# THE TASK
Using the records below, output the stretch that opens with the line containing "Identify the click" and closes with the line containing "Beratung (364, 152)", exactly and including both lines, with nothing more.

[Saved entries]
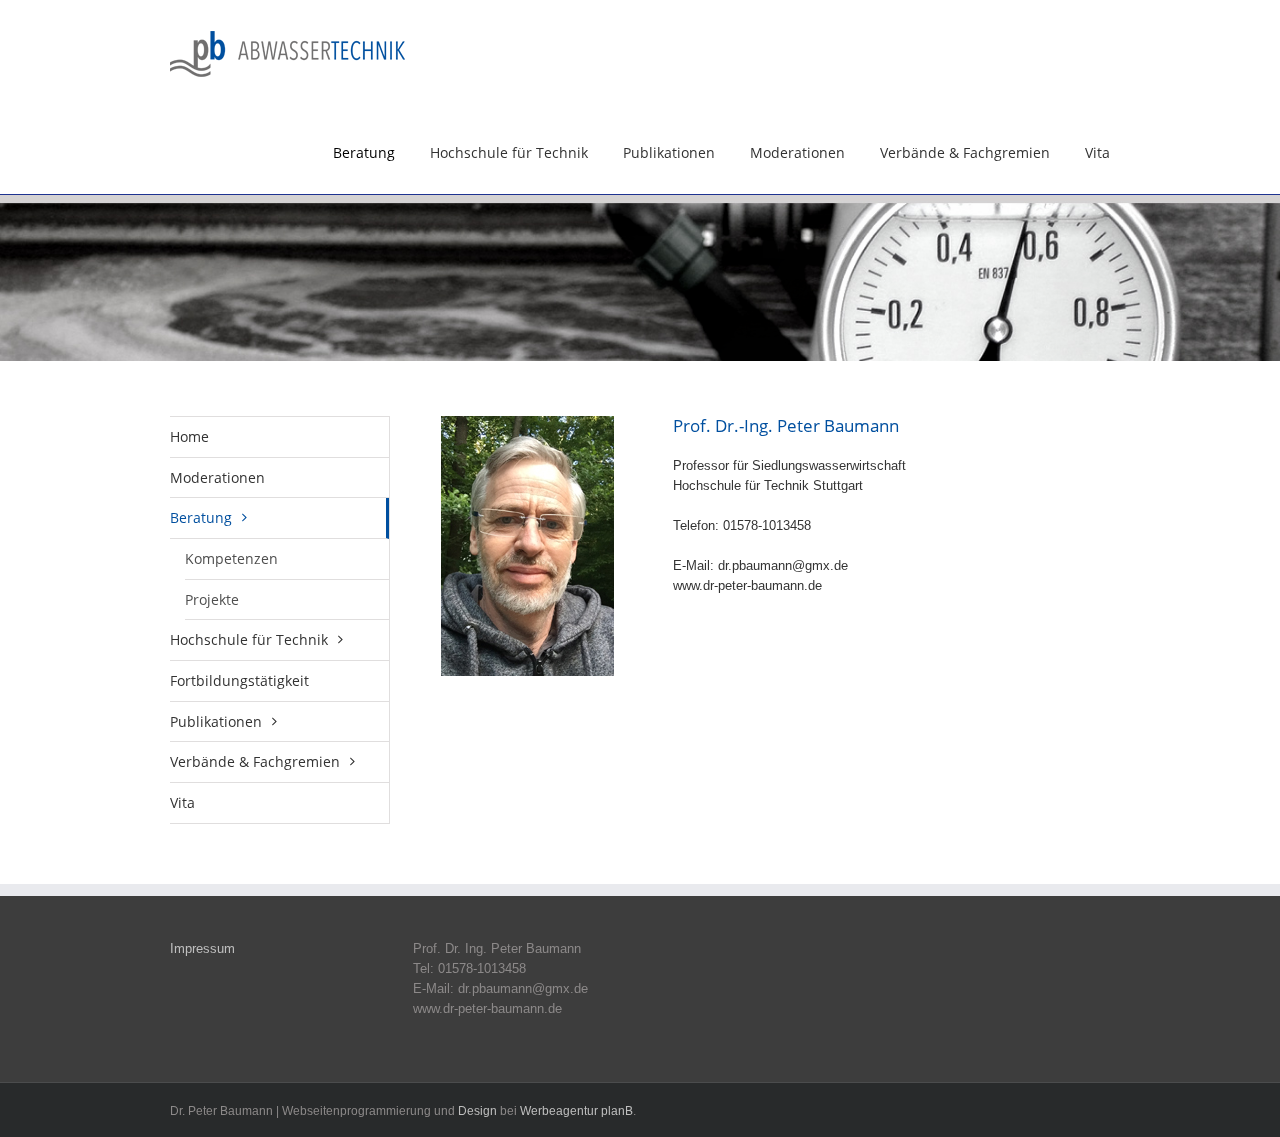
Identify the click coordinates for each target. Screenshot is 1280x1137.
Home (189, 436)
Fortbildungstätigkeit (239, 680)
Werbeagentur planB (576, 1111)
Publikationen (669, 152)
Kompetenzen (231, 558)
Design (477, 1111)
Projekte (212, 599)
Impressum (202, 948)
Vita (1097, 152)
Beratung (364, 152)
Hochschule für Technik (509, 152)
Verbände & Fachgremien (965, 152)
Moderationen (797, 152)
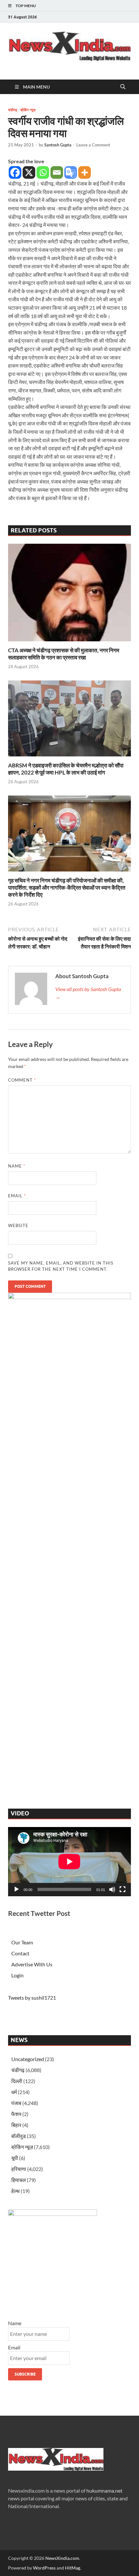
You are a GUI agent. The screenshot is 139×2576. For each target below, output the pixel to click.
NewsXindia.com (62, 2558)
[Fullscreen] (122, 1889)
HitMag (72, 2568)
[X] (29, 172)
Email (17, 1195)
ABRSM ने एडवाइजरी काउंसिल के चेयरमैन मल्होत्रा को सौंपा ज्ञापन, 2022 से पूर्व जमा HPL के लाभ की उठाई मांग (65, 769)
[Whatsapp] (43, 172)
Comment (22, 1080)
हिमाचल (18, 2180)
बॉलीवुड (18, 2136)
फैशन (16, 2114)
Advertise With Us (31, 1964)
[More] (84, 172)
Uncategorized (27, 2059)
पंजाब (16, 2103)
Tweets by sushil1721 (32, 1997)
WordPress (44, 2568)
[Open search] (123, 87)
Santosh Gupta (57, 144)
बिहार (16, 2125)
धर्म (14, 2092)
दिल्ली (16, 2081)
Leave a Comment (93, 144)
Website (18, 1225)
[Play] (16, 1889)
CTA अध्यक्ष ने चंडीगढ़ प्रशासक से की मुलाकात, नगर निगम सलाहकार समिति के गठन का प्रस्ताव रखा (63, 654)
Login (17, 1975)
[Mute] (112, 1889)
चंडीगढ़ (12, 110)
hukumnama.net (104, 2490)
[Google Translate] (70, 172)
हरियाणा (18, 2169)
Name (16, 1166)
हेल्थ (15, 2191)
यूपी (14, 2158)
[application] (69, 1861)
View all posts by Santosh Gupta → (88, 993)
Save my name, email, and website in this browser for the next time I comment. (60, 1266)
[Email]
--
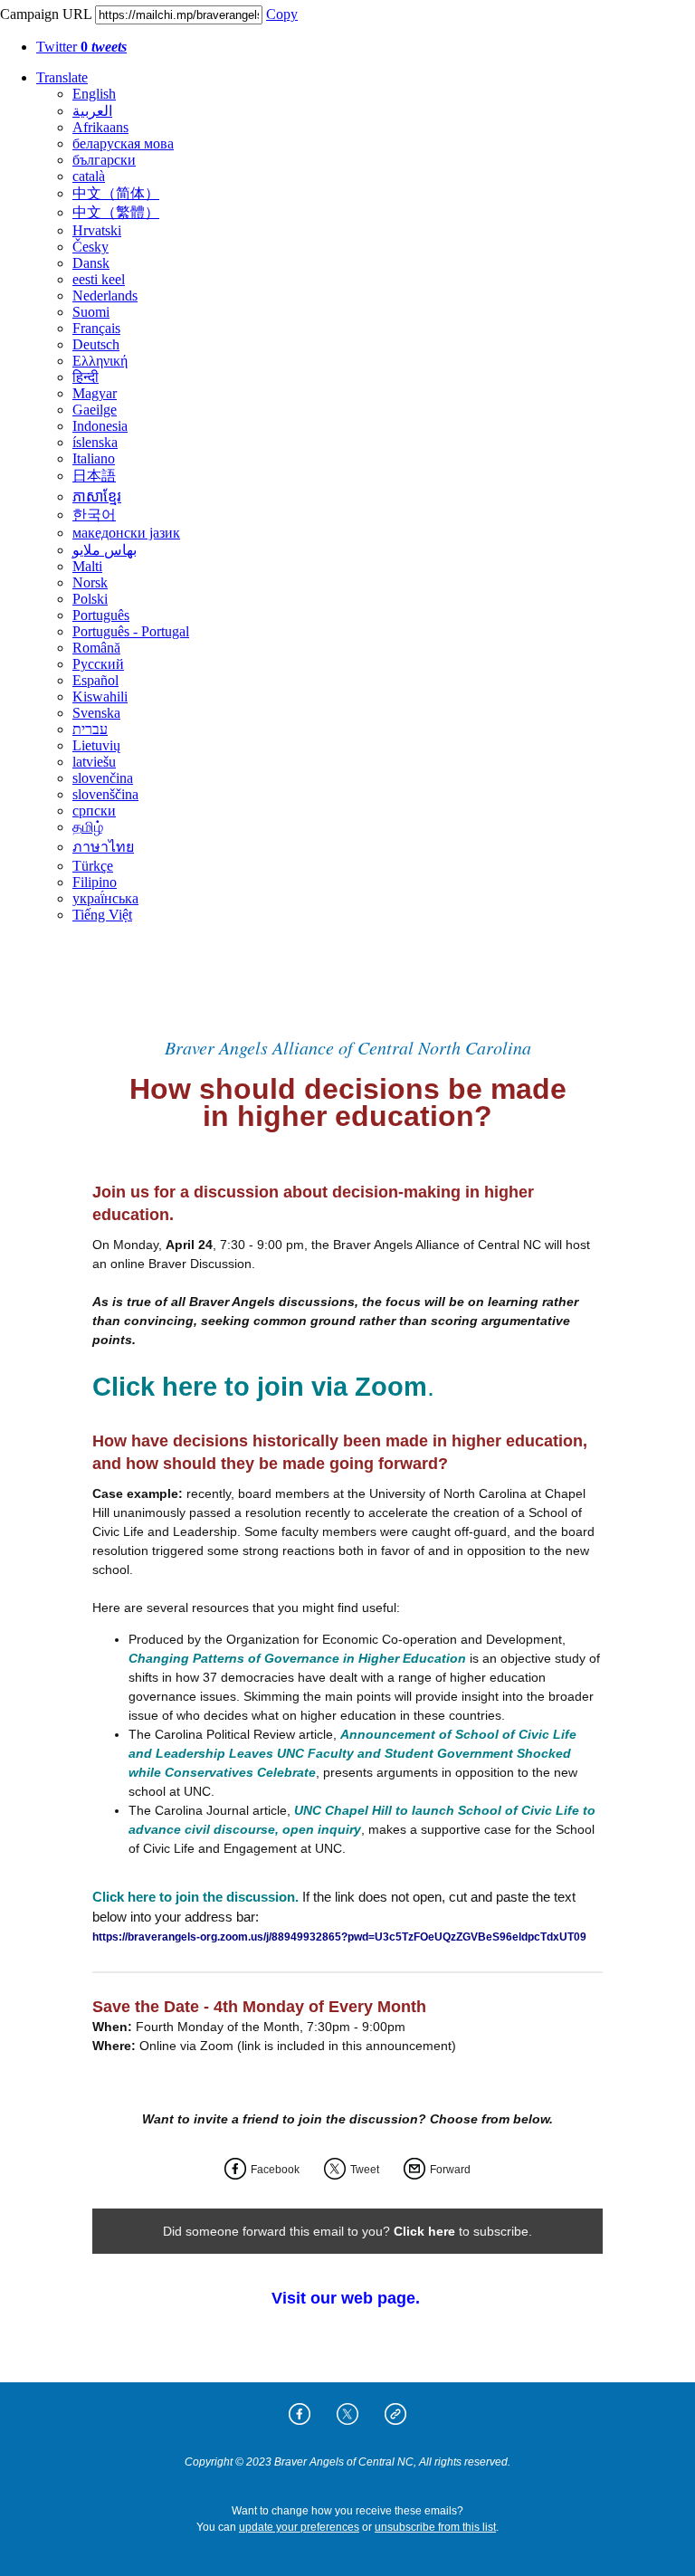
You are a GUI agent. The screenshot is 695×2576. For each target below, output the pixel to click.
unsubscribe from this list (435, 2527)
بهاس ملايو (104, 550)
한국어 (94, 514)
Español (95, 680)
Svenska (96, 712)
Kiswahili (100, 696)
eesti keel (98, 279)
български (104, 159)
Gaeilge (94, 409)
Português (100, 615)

# RESPONSE FOR THIS EXERCISE
Identify the click coordinates for each target. Screenshot is 1280x1137.
Home (189, 436)
Fortbildungstätigkeit (239, 680)
Werbeagentur planB (576, 1111)
Publikationen (669, 152)
Kompetenzen (231, 558)
Design (477, 1111)
Projekte (212, 599)
Impressum (202, 948)
Vita (1097, 152)
Beratung (364, 152)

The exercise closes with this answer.